Understanding your BELCO bill: Feed-in Tariff
The Feed-in Tariff encourages renewable energy. In Part 3 of the series 'Understanding your BELCO bill,' this article explores what the tariff means for BELCO customers that produce solar energy.
Solar systems have several advantages. As a renewable energy source, solar helps to reduce our carbon footprint as it represents an environmentally safe source of energy. Solar can increase a home’s value and by generating solar energy it helps to reduce monthly electricity bills. The economic and sustainable benefits have more people thinking about “going solar.”
Globally, to meet clean energy goals, incentives are provided to enhance the investment of renewable energy. One incentive adopted is the Feed-in Tariff. A Feed-in Tariff (FIT) is a financial policy created to provide a payment to those who install and generate renewable energy sources such as wind and solar.
In Bermuda those who benefit from the FIT are primarily owners of solar PV generators, known as distributed generators (DGs). When solar PV systems produce more energy than what a home uses, the excess energy cannot be stored, however it is not lost. The surplus energy goes back into the electricity grid for compensation. This compensation is known as the Feed-in Tariff.
By law, the maximum value of the FIT is the actual cost of generation that the TD&R Licensee avoids by purchasing power from generation, plus an estimated economic benefit.
The total compensation for the energy appears as a credit on their electricity bill for energy exported to the grid.
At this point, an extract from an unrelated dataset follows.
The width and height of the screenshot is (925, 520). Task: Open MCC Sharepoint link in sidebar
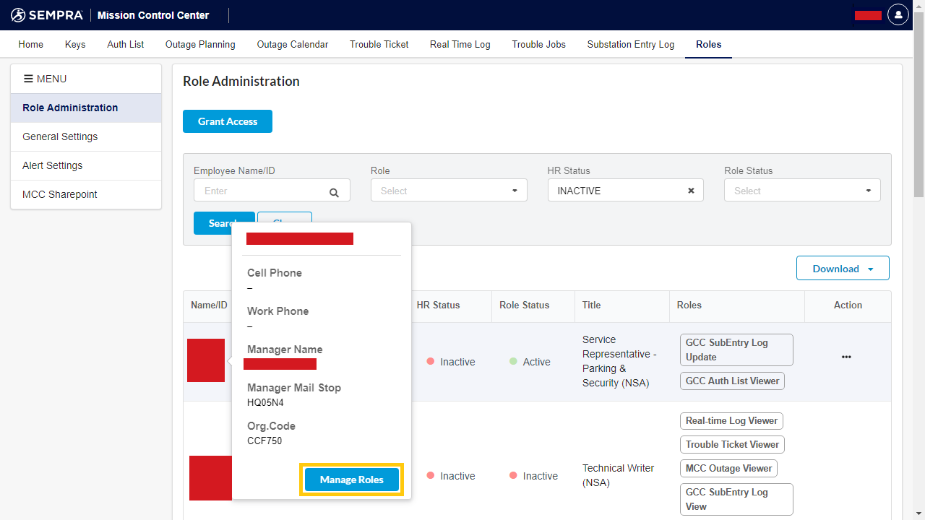[x=60, y=194]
The compensation received would be equivalent to BELCO’s avoided cost or what it would cost BELCO to produce the same quantity of electricity.
Through Section 14 of the EA, the RA has the function to “monitor and regulate the electricity sector,” this means monitoring and adjusting tariffs such as the Feed-in Tariff. To see the most recent rates of the Feed-in Tariff, visit this page on BELCO's website.
The RA has chosen to review the current FIT methodology used to ensure distributed generation is fairly compensated in line with international best practice.
Renewable energy generation is valuable for Bermuda’s Integrated Resource Plan and to move to a future stepping away from high-carbon electricity generation and into cleaner energy resources. By feeding the grid with renewable power, it is a way to foster cleaner energy solutions and promotes the implementation of other innovative electricity technologies.